▸ **EXERCISE INSTRUCTIONS**:
Go line by line through the data and copy those with the word "width".

▸ **DATA LISTING**:
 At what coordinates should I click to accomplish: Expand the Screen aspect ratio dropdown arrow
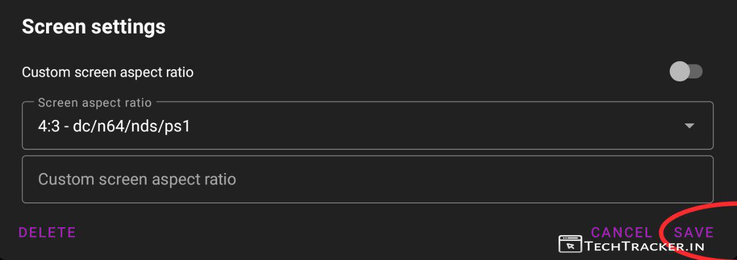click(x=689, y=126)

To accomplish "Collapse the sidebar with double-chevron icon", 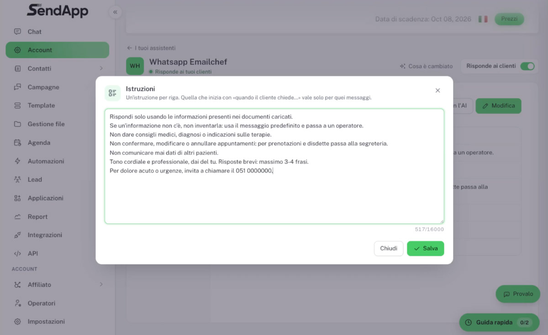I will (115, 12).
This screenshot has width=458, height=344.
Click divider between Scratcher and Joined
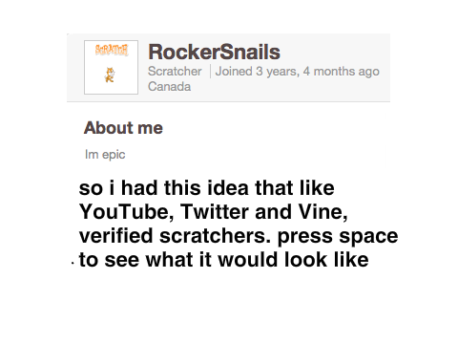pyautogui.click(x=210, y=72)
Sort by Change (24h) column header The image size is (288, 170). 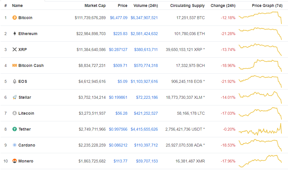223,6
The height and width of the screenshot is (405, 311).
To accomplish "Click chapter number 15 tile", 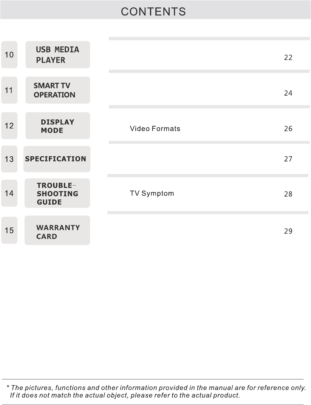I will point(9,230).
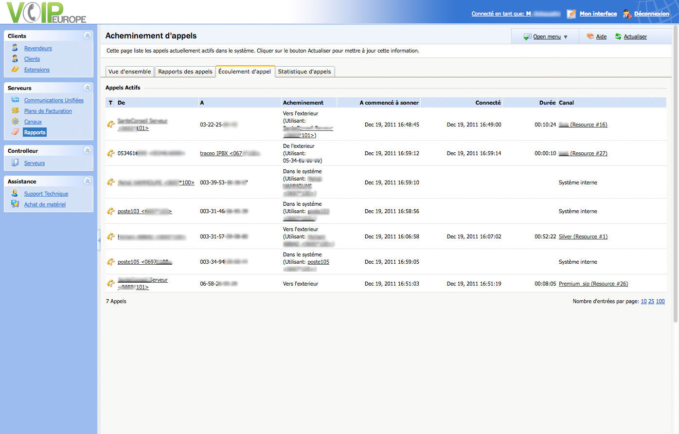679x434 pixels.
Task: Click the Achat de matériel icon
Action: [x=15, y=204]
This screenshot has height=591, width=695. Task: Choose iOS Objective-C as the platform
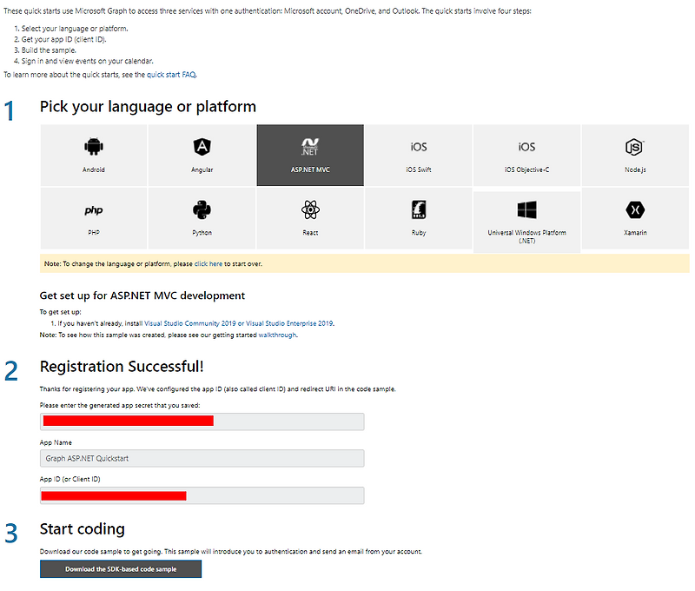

▸ **WRITTEN ANSWER**:
This screenshot has width=458, height=344.
The height and width of the screenshot is (405, 311).
This screenshot has height=591, width=695. Task: Choose iOS Objective-C as the platform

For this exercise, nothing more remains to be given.